* **Collected data entries**
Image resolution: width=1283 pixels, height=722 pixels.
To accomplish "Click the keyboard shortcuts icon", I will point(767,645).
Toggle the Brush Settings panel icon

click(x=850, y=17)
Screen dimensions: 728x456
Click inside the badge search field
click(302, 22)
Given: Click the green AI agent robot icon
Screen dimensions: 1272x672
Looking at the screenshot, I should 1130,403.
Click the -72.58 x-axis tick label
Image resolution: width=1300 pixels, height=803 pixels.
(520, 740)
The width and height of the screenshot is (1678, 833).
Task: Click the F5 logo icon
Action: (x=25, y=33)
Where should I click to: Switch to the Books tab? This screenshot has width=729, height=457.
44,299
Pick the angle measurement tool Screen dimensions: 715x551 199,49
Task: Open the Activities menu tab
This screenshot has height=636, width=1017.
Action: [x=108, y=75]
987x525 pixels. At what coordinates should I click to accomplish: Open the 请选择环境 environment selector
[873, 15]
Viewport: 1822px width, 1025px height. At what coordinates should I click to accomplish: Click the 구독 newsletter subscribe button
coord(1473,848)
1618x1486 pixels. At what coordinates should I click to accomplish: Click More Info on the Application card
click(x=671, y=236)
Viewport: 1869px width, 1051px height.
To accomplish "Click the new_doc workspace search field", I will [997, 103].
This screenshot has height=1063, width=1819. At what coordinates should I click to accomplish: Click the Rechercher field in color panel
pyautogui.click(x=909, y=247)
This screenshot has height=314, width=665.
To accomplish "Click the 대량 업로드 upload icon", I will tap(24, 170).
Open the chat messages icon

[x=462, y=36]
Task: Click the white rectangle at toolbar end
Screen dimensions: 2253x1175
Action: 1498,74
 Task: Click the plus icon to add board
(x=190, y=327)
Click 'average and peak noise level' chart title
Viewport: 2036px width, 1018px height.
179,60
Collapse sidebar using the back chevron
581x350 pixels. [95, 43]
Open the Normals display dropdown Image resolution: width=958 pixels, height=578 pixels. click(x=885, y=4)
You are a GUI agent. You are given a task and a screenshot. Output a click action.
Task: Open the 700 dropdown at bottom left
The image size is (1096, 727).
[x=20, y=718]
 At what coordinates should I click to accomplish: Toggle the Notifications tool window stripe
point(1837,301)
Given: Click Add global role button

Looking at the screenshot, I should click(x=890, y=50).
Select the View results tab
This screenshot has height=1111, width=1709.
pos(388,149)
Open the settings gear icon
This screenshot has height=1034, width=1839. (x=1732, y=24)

* **Goal of the exercise**
Could you return all the data above exactly as it appears?

* **Exercise output**
Image resolution: width=1283 pixels, height=722 pixels.
To accomplish "Click the keyboard shortcuts icon", I will point(767,645).
Toggle the Brush Settings panel icon

click(x=850, y=17)
Screen dimensions: 728x456
Click inside the badge search field
click(302, 22)
Given: Click the green AI agent robot icon
Screen dimensions: 1272x672
Looking at the screenshot, I should 1130,403.
Click the -72.58 x-axis tick label
Image resolution: width=1300 pixels, height=803 pixels.
(520, 740)
The width and height of the screenshot is (1678, 833).
Task: Click the F5 logo icon
Action: (x=25, y=33)
Where should I click to: Switch to the Books tab? This screenshot has width=729, height=457.
44,299
Pick the angle measurement tool Screen dimensions: 715x551 199,49
Task: Open the Activities menu tab
This screenshot has height=636, width=1017.
Action: [x=108, y=75]
987x525 pixels. At what coordinates should I click to accomplish: Open the 请选择环境 environment selector
[873, 15]
Viewport: 1822px width, 1025px height. At what coordinates should I click to accomplish: Click the 구독 newsletter subscribe button
coord(1473,848)
1618x1486 pixels. At what coordinates should I click to accomplish: Click More Info on the Application card
click(x=671, y=236)
Viewport: 1869px width, 1051px height.
To accomplish "Click the new_doc workspace search field", I will [997, 103].
This screenshot has height=1063, width=1819. At what coordinates should I click to accomplish: Click the Rechercher field in color panel
pyautogui.click(x=909, y=247)
This screenshot has height=314, width=665.
To accomplish "Click the 대량 업로드 upload icon", I will tap(24, 170).
Open the chat messages icon

[x=462, y=36]
Task: Click the white rectangle at toolbar end
Screen dimensions: 2253x1175
Action: 1498,74
 Task: Click the plus icon to add board
(x=190, y=327)
Click 'average and peak noise level' chart title
Viewport: 2036px width, 1018px height.
179,60
Collapse sidebar using the back chevron
581x350 pixels. [95, 43]
Open the Normals display dropdown Image resolution: width=958 pixels, height=578 pixels. click(x=885, y=4)
You are a GUI agent. You are given a task and a screenshot. Output a click action.
Task: Open the 700 dropdown at bottom left
The image size is (1096, 727).
[x=20, y=718]
 At what coordinates should I click to accomplish: Toggle the Notifications tool window stripe
point(1837,301)
Given: Click Add global role button

Looking at the screenshot, I should click(x=890, y=50).
Select the View results tab
This screenshot has height=1111, width=1709.
pos(388,149)
Open the settings gear icon
This screenshot has height=1034, width=1839. (x=1732, y=24)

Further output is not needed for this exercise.